When registering a security interest on the Personal Property Securities Register  (the PPSR) it is important to take great care when identifying the grantor (the person who has the interest in the personal property to which a security interest is attached).   Errors such as identifying the grantor company by its ABN and not its ACN could render the registration ineffective and cause the rights in the security interest to be lost.

A recent ruling by the NSW Supreme Court shows just how costly the simple mistake of using an ABN instead of an ACN on the PPSR can be.
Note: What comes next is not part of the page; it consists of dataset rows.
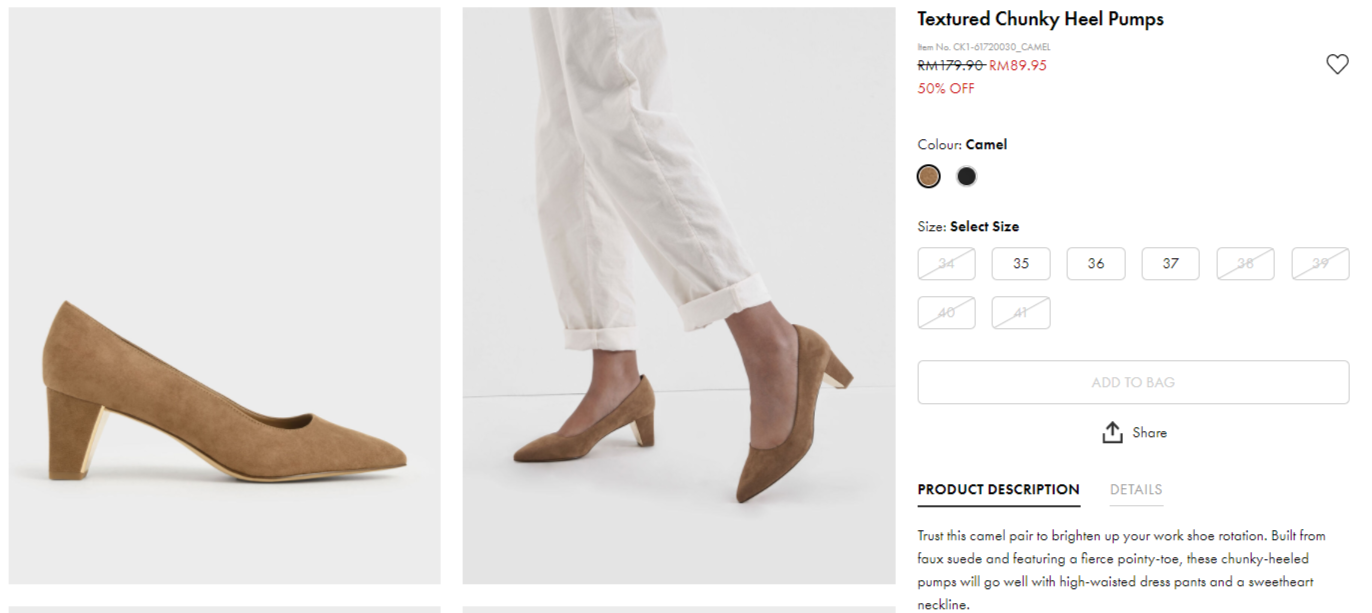The height and width of the screenshot is (613, 1372).
Task: Click unavailable size 38
Action: (1245, 264)
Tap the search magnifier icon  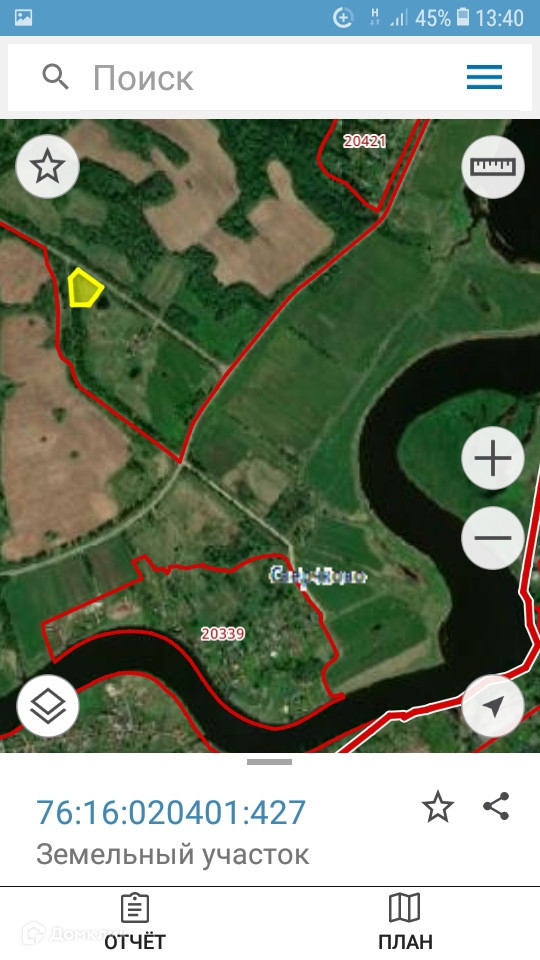(56, 78)
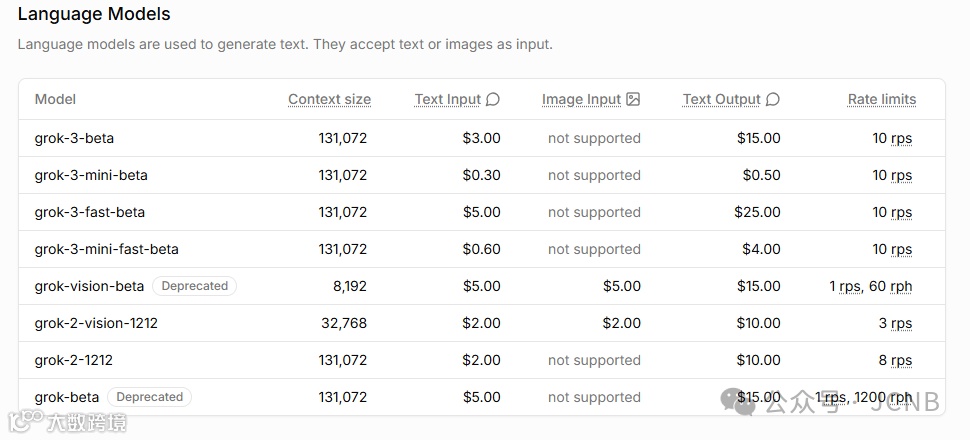Click the Language Models section heading

[94, 15]
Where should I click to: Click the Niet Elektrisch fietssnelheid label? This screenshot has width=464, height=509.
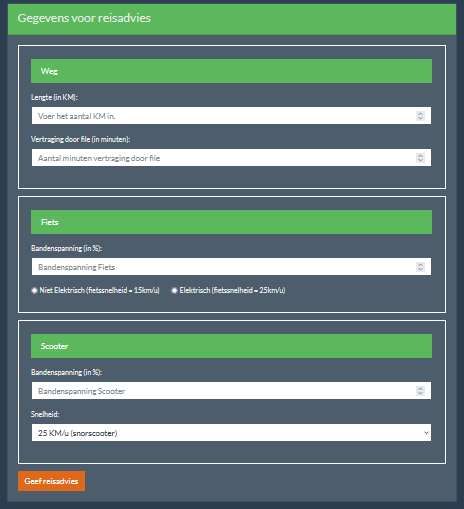pos(100,290)
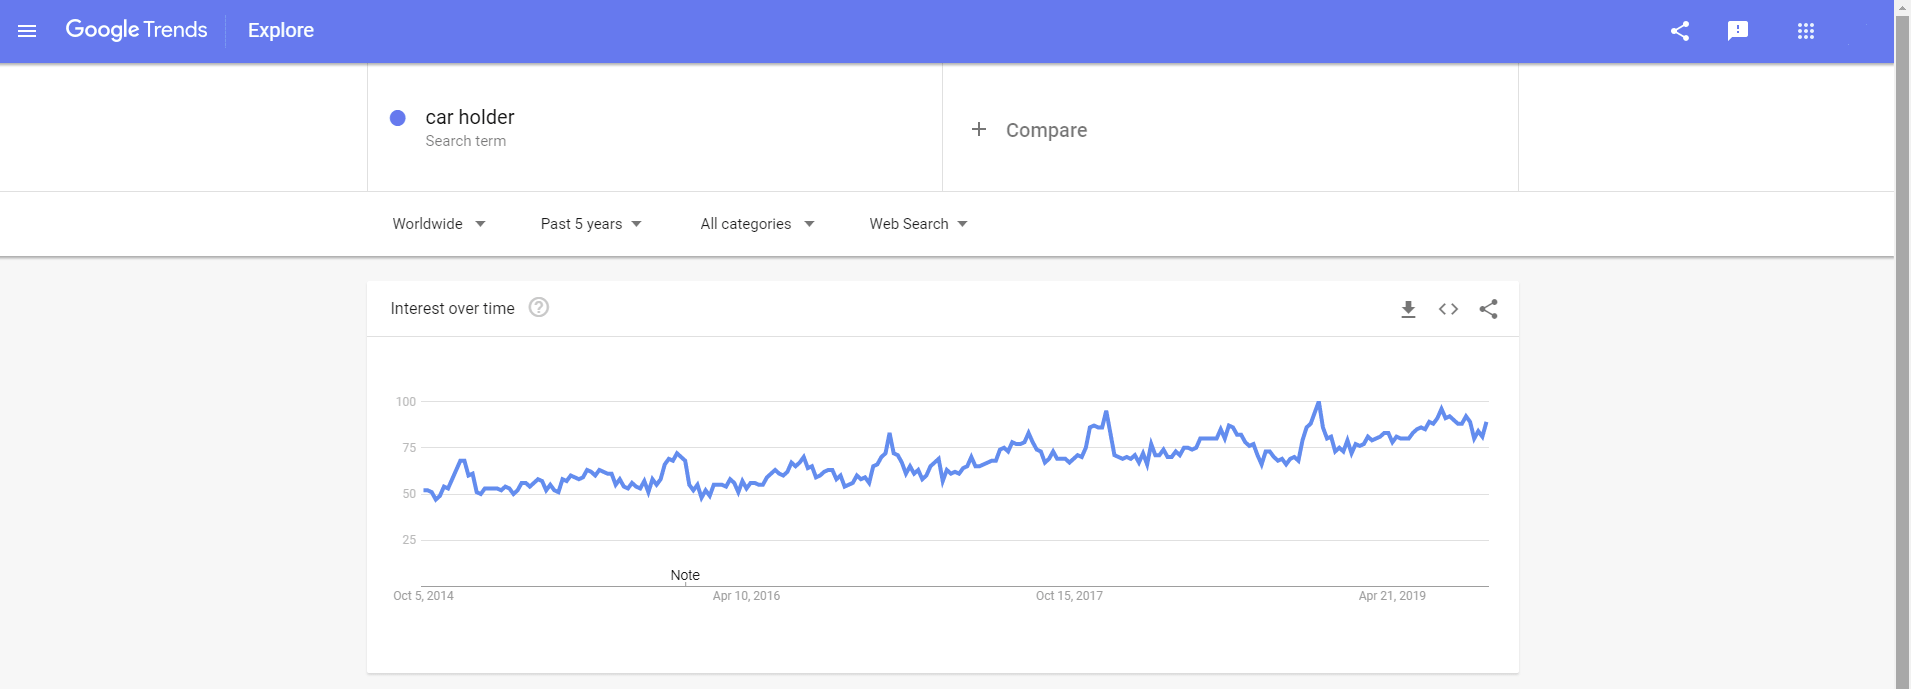Open the Web Search type dropdown
Viewport: 1911px width, 689px height.
tap(918, 224)
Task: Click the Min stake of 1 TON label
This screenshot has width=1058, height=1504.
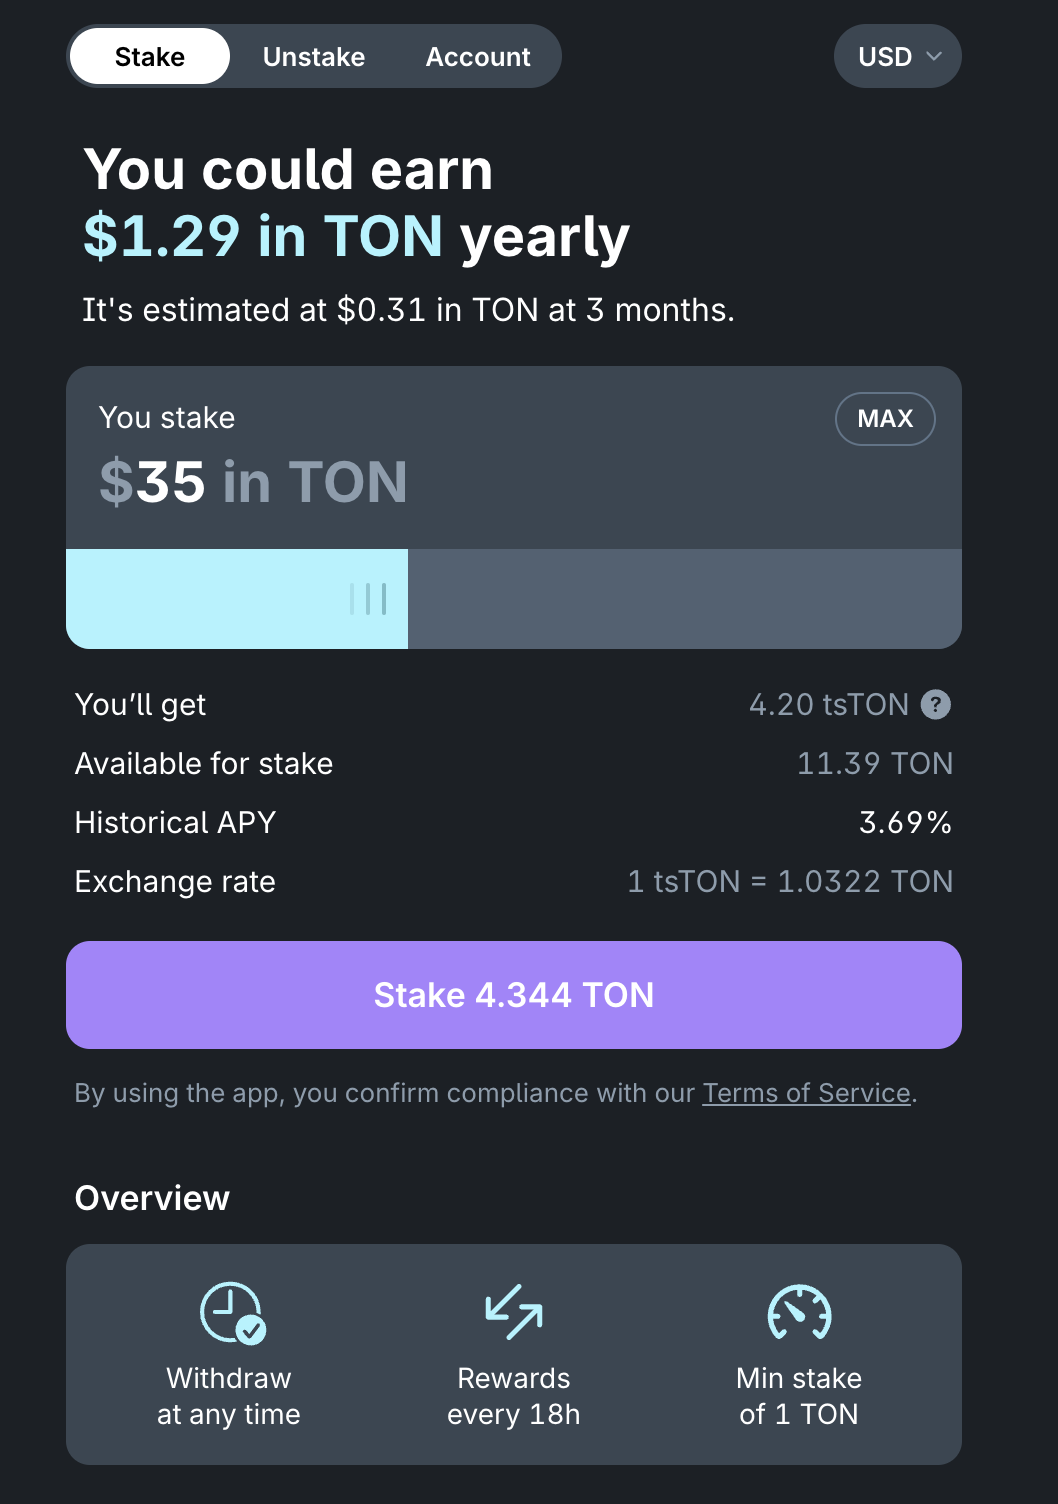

In this case Alleasing had leased an ore crushing plant to OneSteel.  Alleasing paid $23 million for the design, supply and installation of the crusher.  Alleasing registered its security rights in the ore crusher on the PPSR but an employee of Alleasing used OneSteel’s ABN and not ACN on the registration.  The Court held that the “registrations were defective” and  “The defect was such that searchers using one of the authorised modes of search would not discover the registration.  This renders the defect seriously misleading, and so the registrations were ineffective pursuant to s164(1)(a)….”   The result of this ruling was that Alleasing lost its rights in the ore crusher. One expensive $23 million mistake!

So when should an ACN or an ABN should be used?  If the grantor entered the agreement as a trustee of a trust which holds an ABN, the ABN should be recorded on the register.  If the grantor entered the agreement in its own corporate capacity, the company’s ACN should be recorded.

Given that a security interest in personal property can be lost if the grantor is not correctly identified on the PPSR, we recommend you have a lawyer undertake the registration of a security interest.  This will ensure the grantor is correctly identified and the security interest is valid.


This article is for general information only and not legal advice. Legal advice should be obtained before taking  any action or otherwise rely upon the content of this article in any way. This article was prepared on 28 February 2017 and has not been revised to account for any changes in the law since that time.